Provided data:
# # # # #

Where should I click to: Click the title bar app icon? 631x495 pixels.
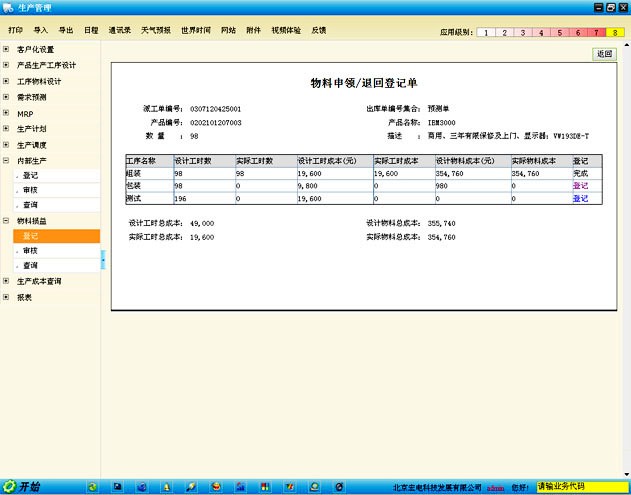coord(8,7)
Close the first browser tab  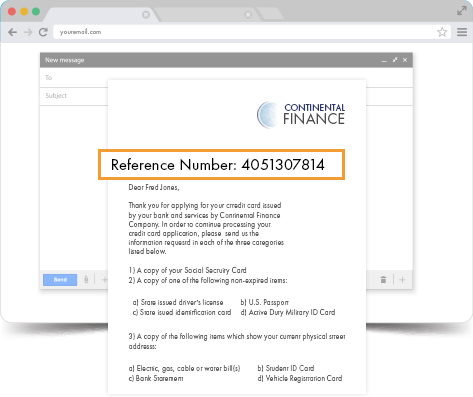pyautogui.click(x=146, y=15)
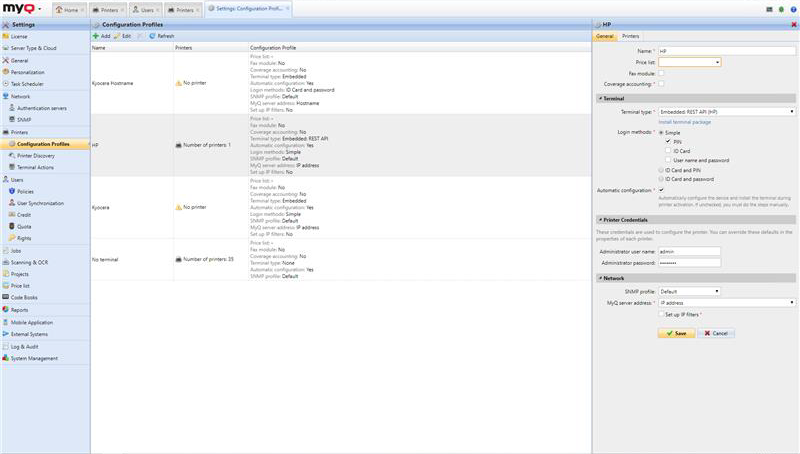The height and width of the screenshot is (454, 800).
Task: Open the Printer Discovery settings
Action: [36, 155]
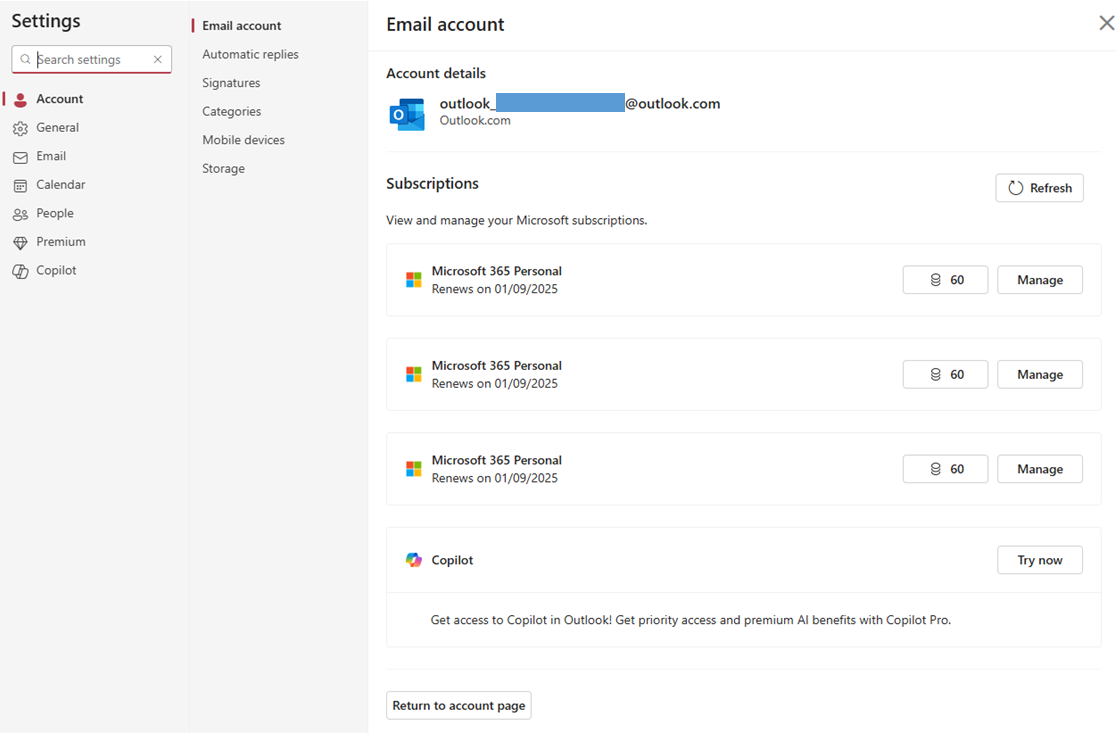Click the Refresh subscriptions button
The image size is (1117, 734).
(x=1039, y=187)
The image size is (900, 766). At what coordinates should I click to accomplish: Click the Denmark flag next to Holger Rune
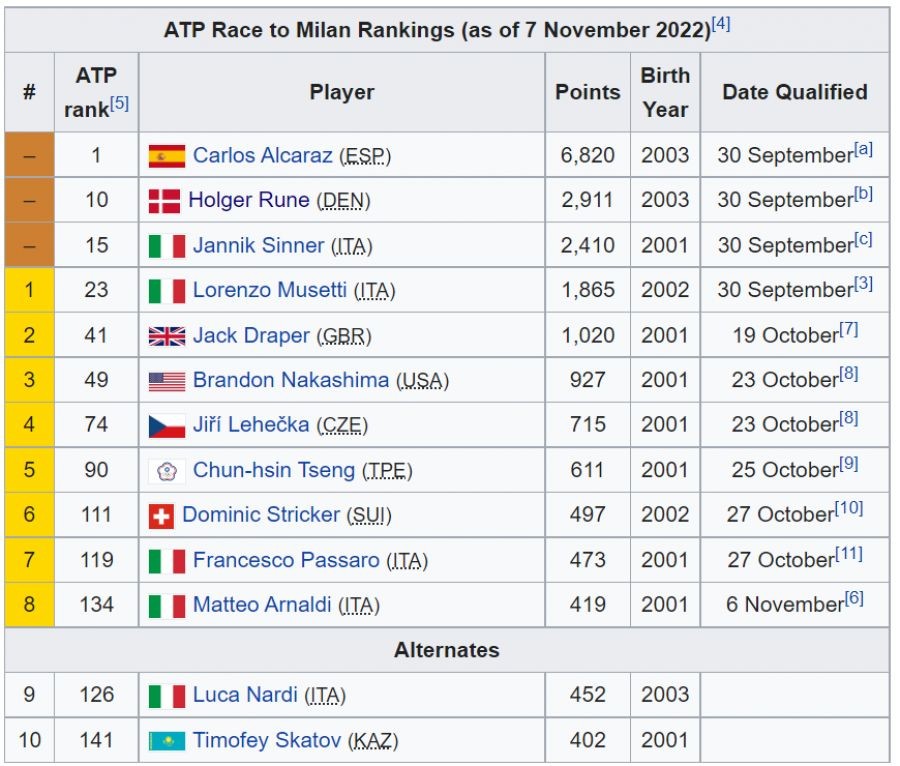tap(165, 201)
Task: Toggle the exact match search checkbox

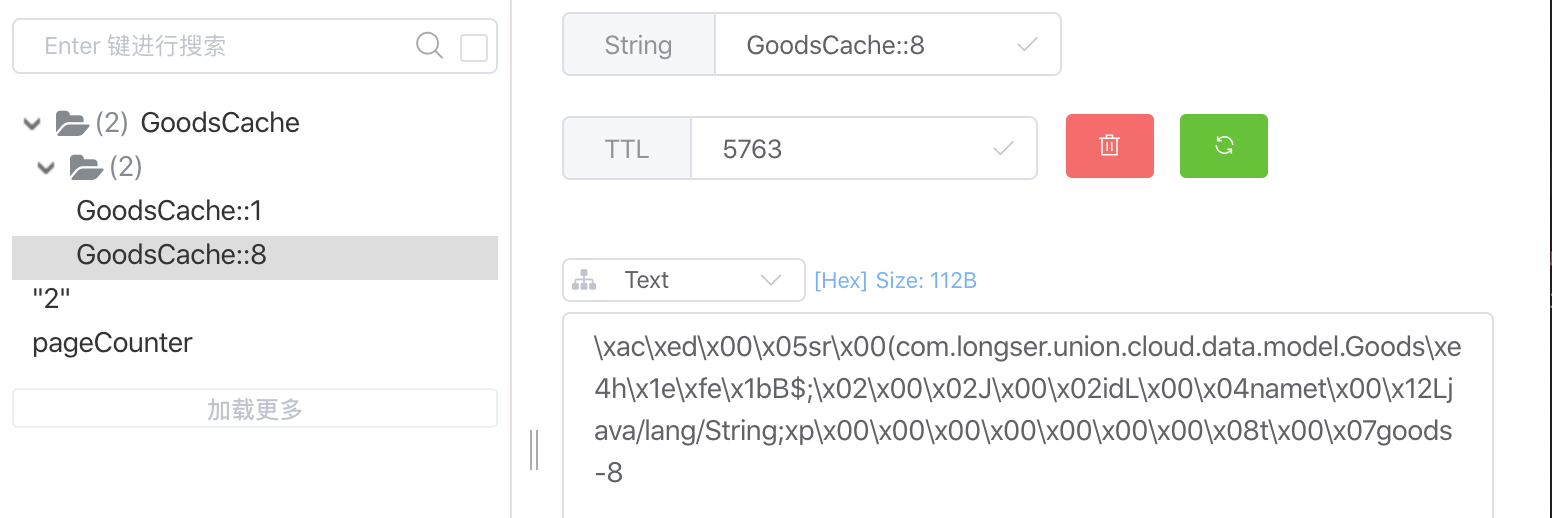Action: [x=473, y=48]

# # # # #

Pull out each line of the listing above that contains the word "should", treating uppercase and lowercase letters as distinct.

Where should I click to: Click the title bar app icon? 631x495 pixels.
The image size is (900, 766). At what coordinates should I click to accomplish: Click the Denmark flag next to Holger Rune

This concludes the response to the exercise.